[Saved data entries]
....

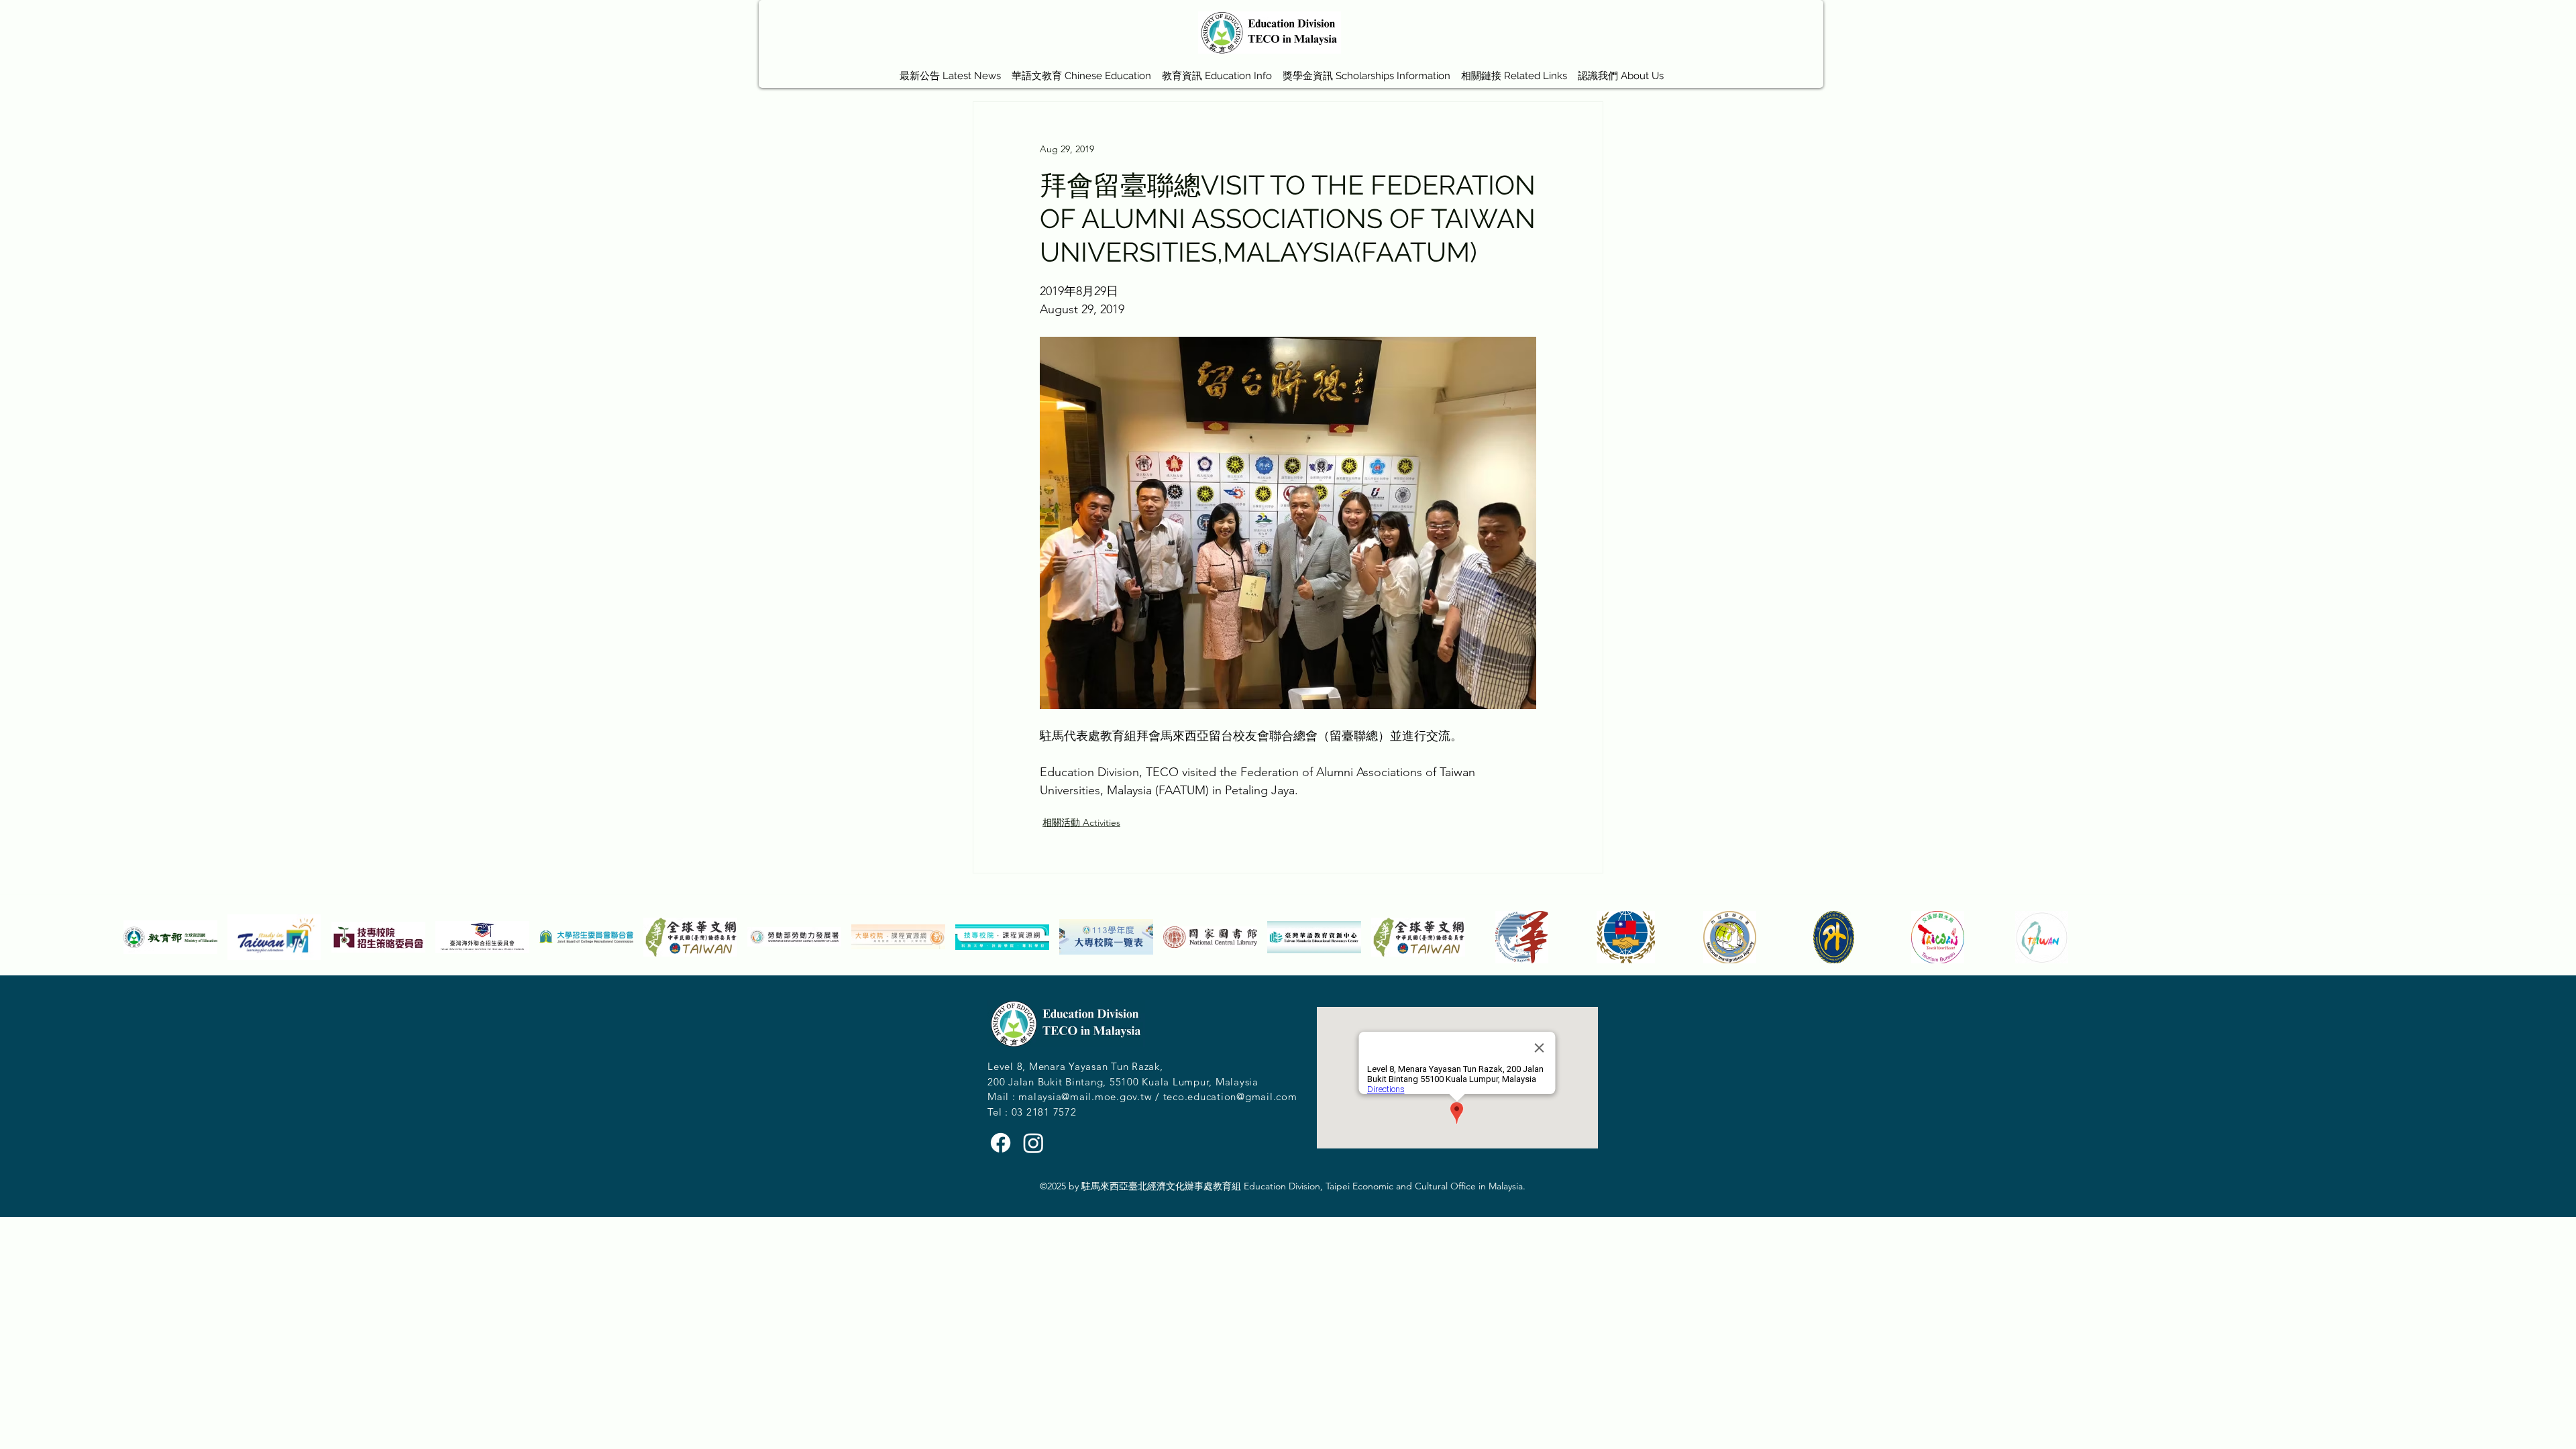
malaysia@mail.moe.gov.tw (1085, 1096)
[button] (1081, 69)
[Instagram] (1033, 1143)
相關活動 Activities (1081, 822)
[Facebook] (1000, 1143)
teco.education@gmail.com (1230, 1096)
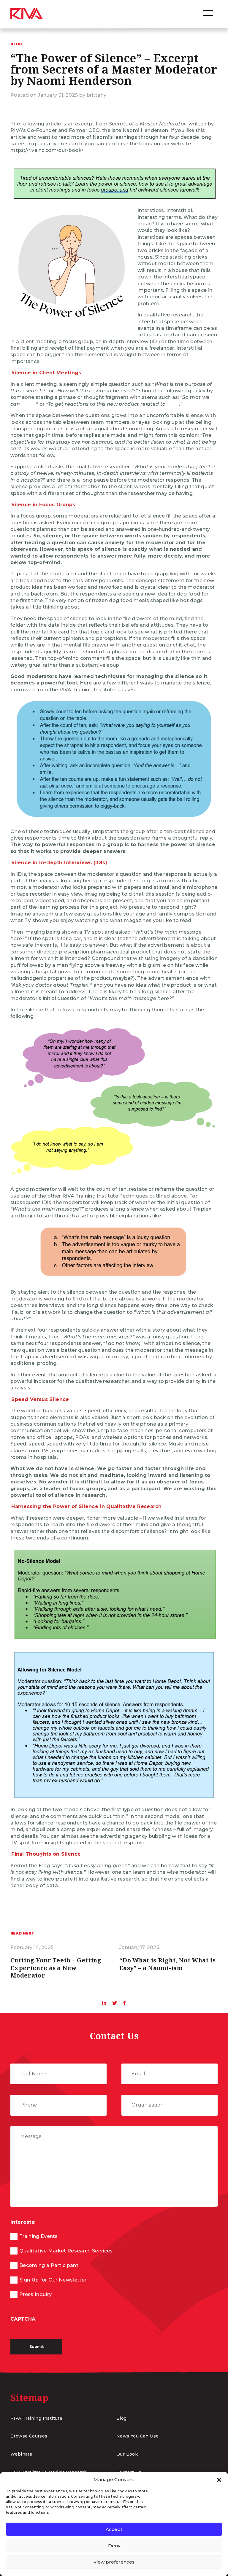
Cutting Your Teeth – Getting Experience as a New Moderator (55, 1967)
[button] (219, 2480)
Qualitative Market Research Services (66, 2251)
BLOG (16, 44)
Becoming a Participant (48, 2265)
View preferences (114, 2562)
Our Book (127, 2454)
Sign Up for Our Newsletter (52, 2280)
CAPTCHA (22, 2319)
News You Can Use (137, 2436)
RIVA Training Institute (36, 2418)
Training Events (38, 2236)
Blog (121, 2418)
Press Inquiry (35, 2294)
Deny (114, 2545)
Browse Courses (29, 2436)
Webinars (21, 2454)
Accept (114, 2529)
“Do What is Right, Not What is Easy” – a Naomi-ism (167, 1964)
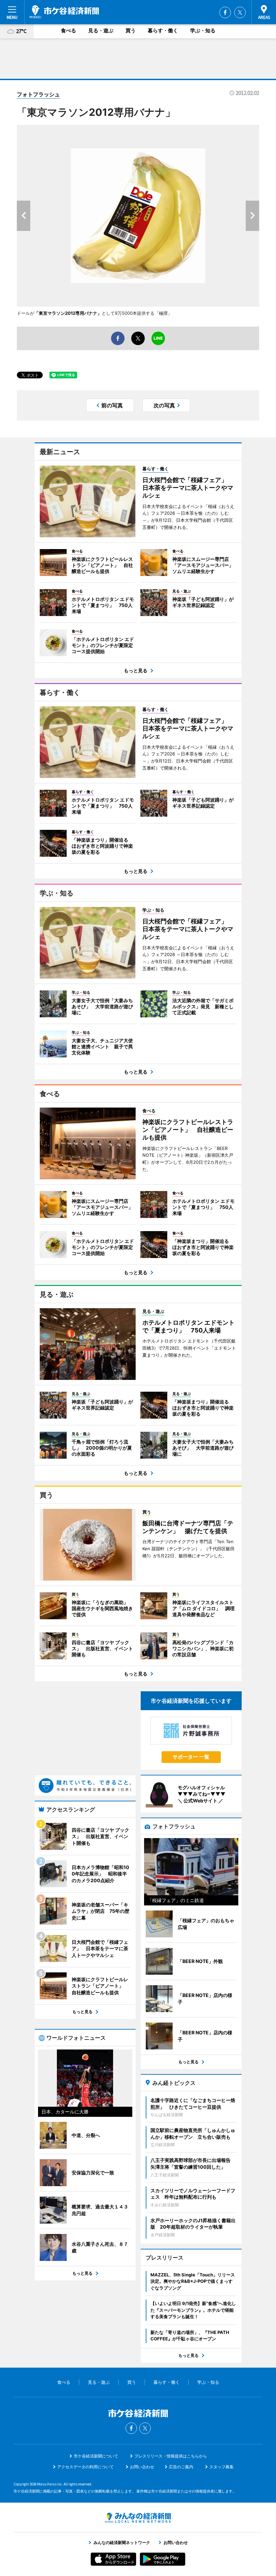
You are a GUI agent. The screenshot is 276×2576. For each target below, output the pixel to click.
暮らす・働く (163, 30)
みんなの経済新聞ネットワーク (138, 2518)
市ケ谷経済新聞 (64, 12)
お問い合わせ (142, 2466)
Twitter (240, 12)
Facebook (225, 12)
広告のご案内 (181, 2466)
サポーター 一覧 (191, 1757)
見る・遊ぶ (100, 30)
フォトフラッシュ (38, 94)
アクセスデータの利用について (85, 2466)
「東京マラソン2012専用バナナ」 (68, 313)
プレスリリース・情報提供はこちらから (170, 2456)
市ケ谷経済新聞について (96, 2456)
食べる (68, 30)
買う (131, 30)
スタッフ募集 (221, 2466)
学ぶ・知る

....

**Your instructions**
Scan the lines above for the word "Training" and copy every one where it occurs.

**Task response**
RIVA Training Institute (36, 2418)
Training Events (38, 2236)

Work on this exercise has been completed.